_PROBLEM REQUIREMENTS_: Reproduce all of the data exactly, with no line skipped.

Stored items:

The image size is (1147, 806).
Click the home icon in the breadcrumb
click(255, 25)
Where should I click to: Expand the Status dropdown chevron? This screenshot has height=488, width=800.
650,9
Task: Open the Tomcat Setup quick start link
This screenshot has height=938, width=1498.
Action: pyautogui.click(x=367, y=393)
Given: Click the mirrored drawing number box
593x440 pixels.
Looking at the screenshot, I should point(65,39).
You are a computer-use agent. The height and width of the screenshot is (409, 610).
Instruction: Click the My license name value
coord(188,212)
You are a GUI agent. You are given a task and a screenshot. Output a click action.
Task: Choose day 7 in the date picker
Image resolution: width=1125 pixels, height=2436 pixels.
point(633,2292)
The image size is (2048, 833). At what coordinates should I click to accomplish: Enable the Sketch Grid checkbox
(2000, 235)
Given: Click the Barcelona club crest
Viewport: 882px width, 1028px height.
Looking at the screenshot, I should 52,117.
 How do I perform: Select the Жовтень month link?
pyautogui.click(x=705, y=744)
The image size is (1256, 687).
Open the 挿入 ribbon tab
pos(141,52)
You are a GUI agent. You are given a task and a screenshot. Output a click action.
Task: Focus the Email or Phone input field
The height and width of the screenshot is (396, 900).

_RESPONSE TO THIS TASK_:
The image size is (1147, 806).
Click the home icon in the breadcrumb
click(255, 25)
Where should I click to: Expand the Status dropdown chevron? This screenshot has height=488, width=800.
650,9
Task: Open the Tomcat Setup quick start link
This screenshot has height=938, width=1498.
Action: pyautogui.click(x=367, y=393)
Given: Click the mirrored drawing number box
593x440 pixels.
Looking at the screenshot, I should point(65,39).
You are a computer-use agent. The height and width of the screenshot is (409, 610).
Instruction: Click the My license name value
coord(188,212)
You are a GUI agent. You are given a task and a screenshot. Output a click action.
Task: Choose day 7 in the date picker
Image resolution: width=1125 pixels, height=2436 pixels.
point(633,2292)
The image size is (2048, 833). At what coordinates should I click to accomplish: Enable the Sketch Grid checkbox
(2000, 235)
Given: Click the Barcelona club crest
Viewport: 882px width, 1028px height.
Looking at the screenshot, I should 52,117.
 How do I perform: Select the Жовтень month link?
pyautogui.click(x=705, y=744)
The image size is (1256, 687).
Open the 挿入 ribbon tab
pos(141,52)
You are a GUI agent. You are given a task and a screenshot. Output a click action.
Task: Focus the Email or Phone input field
The height and width of the screenshot is (396, 900).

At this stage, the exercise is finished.